*** Begin section ***

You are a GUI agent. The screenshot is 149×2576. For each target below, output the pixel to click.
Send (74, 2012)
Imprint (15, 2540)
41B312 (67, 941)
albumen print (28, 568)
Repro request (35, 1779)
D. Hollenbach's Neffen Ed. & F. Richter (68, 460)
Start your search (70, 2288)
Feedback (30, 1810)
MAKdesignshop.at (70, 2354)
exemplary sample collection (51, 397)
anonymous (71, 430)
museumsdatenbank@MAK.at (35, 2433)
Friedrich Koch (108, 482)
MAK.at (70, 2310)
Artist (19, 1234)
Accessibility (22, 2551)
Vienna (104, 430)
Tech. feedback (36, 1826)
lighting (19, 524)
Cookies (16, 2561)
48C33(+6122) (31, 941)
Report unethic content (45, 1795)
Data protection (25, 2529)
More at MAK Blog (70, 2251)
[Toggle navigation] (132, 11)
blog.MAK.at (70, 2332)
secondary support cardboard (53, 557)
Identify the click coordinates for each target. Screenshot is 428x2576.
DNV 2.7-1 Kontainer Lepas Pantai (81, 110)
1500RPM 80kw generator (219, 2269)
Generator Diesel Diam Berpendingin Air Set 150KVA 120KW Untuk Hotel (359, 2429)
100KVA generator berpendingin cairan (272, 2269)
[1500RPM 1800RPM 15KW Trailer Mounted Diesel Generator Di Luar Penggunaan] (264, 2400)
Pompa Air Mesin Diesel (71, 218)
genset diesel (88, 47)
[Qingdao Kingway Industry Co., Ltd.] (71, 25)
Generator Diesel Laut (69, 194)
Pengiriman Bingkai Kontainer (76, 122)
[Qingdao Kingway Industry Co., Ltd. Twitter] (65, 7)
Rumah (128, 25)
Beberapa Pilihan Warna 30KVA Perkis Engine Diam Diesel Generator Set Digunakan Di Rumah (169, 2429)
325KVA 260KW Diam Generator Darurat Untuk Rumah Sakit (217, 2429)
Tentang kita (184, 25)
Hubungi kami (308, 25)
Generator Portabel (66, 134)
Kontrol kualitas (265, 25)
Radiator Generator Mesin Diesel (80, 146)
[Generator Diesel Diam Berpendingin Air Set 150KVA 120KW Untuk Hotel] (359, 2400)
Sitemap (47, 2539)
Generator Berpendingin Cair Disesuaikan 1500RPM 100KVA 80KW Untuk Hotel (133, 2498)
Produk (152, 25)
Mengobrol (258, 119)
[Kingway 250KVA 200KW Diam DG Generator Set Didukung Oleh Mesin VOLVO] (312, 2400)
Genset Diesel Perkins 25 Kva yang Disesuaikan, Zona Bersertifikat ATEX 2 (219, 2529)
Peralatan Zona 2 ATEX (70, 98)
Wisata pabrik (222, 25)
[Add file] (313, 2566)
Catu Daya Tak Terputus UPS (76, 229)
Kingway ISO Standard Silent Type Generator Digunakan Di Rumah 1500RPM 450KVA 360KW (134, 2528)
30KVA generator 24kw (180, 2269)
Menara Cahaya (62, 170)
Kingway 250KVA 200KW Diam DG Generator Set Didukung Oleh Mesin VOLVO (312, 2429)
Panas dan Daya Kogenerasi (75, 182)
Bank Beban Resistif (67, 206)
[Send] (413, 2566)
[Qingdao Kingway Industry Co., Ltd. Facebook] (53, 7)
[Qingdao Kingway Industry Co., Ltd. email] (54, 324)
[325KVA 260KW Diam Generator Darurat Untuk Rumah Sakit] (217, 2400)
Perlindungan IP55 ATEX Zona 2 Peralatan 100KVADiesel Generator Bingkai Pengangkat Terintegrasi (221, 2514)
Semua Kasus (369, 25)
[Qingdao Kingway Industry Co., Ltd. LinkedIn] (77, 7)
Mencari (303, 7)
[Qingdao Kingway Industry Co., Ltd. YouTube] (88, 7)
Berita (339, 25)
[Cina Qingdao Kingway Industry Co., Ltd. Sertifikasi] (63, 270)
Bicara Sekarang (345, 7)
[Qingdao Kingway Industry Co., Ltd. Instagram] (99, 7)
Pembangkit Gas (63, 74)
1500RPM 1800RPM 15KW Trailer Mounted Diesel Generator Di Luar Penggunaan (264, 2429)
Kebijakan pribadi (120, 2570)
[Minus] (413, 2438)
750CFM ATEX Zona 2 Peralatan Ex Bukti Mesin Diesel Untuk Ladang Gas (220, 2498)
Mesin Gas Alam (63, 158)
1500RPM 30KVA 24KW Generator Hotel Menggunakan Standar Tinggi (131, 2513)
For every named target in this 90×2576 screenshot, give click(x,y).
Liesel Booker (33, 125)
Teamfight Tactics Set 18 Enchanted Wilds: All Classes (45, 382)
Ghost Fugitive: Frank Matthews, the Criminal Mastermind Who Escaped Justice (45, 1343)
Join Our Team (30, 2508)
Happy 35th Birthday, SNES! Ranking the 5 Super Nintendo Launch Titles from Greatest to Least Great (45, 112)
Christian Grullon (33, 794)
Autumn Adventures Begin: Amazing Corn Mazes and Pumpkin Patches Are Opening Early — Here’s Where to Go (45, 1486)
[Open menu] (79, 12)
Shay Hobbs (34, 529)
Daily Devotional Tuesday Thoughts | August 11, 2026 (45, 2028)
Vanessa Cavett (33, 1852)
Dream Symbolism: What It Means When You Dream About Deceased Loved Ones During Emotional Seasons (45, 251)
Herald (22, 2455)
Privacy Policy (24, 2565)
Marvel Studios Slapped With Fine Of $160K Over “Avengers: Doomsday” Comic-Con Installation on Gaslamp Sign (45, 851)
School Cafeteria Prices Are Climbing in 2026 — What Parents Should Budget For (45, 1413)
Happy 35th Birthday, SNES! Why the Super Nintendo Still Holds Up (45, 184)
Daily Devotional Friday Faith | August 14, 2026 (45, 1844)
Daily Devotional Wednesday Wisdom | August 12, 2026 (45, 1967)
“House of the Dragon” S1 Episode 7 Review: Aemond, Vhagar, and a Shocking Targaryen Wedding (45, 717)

*** End section ***

### PROBLEM TO WORK ON
Could you set down, exactly as written, the lines above between the one holding "Menara Cahaya (62, 170)" and the one holding "Daily Devotional Wednesday", inclusive, and nothing more?

### TASK SOLUTION
Menara Cahaya (62, 170)
Kingway 250KVA 200KW Diam DG Generator Set Didukung Oleh Mesin VOLVO (312, 2429)
Panas dan Daya Kogenerasi (75, 182)
Bank Beban Resistif (67, 206)
[Send] (413, 2566)
[Qingdao Kingway Industry Co., Ltd. Facebook] (53, 7)
[Qingdao Kingway Industry Co., Ltd. email] (54, 324)
[325KVA 260KW Diam Generator Darurat Untuk Rumah Sakit] (217, 2400)
Perlindungan IP55 ATEX Zona 2 Peralatan 100KVADiesel Generator Bingkai Pengangkat Terintegrasi (221, 2514)
Semua Kasus (369, 25)
[Qingdao Kingway Industry Co., Ltd. LinkedIn] (77, 7)
Mencari (303, 7)
[Qingdao Kingway Industry Co., Ltd. YouTube] (88, 7)
Berita (339, 25)
[Cina Qingdao Kingway Industry Co., Ltd. Sertifikasi] (63, 270)
Bicara Sekarang (345, 7)
[Qingdao Kingway Industry Co., Ltd. Instagram] (99, 7)
Pembangkit Gas (63, 74)
1500RPM 1800RPM 15KW Trailer Mounted Diesel Generator Di Luar Penggunaan (264, 2429)
Kebijakan pribadi (120, 2570)
[Minus] (413, 2438)
750CFM ATEX Zona 2 Peralatan Ex Bukti Mesin Diesel Untuk Ladang Gas (220, 2498)
Mesin Gas Alam (63, 158)
1500RPM 30KVA 24KW Generator Hotel Menggunakan Standar Tinggi (131, 2513)
For every named target in this 90×2576 screenshot, give click(x,y).
Liesel Booker (33, 125)
Teamfight Tactics Set 18 Enchanted Wilds: All Classes (45, 382)
Ghost Fugitive: Frank Matthews, the Criminal Mastermind Who Escaped Justice (45, 1343)
Join Our Team (30, 2508)
Happy 35th Birthday, SNES! Ranking the 5 Super Nintendo Launch Titles from Greatest to Least Great (45, 112)
Christian Grullon (33, 794)
Autumn Adventures Begin: Amazing Corn Mazes and Pumpkin Patches Are Opening Early — Here’s Where to Go (45, 1486)
[Open menu] (79, 12)
Shay Hobbs (34, 529)
Daily Devotional Tuesday Thoughts | August 11, 2026 (45, 2028)
Vanessa Cavett (33, 1852)
Dream Symbolism: What It Means When You Dream About Deceased Loved Ones During Emotional Seasons (45, 251)
Herald (22, 2455)
Privacy Policy (24, 2565)
Marvel Studios Slapped With Fine Of $160K Over “Avengers: Doomsday” Comic-Con Installation on Gaslamp Sign (45, 851)
School Cafeteria Prices Are Climbing in 2026 — What Parents Should Budget For (45, 1413)
Happy 35th Birthday, SNES! Why the Super Nintendo Still Holds Up (45, 184)
Daily Devotional Friday Faith | August 14, 2026 (45, 1844)
Daily Devotional Wednesday Wisdom | August 12, 2026 (45, 1967)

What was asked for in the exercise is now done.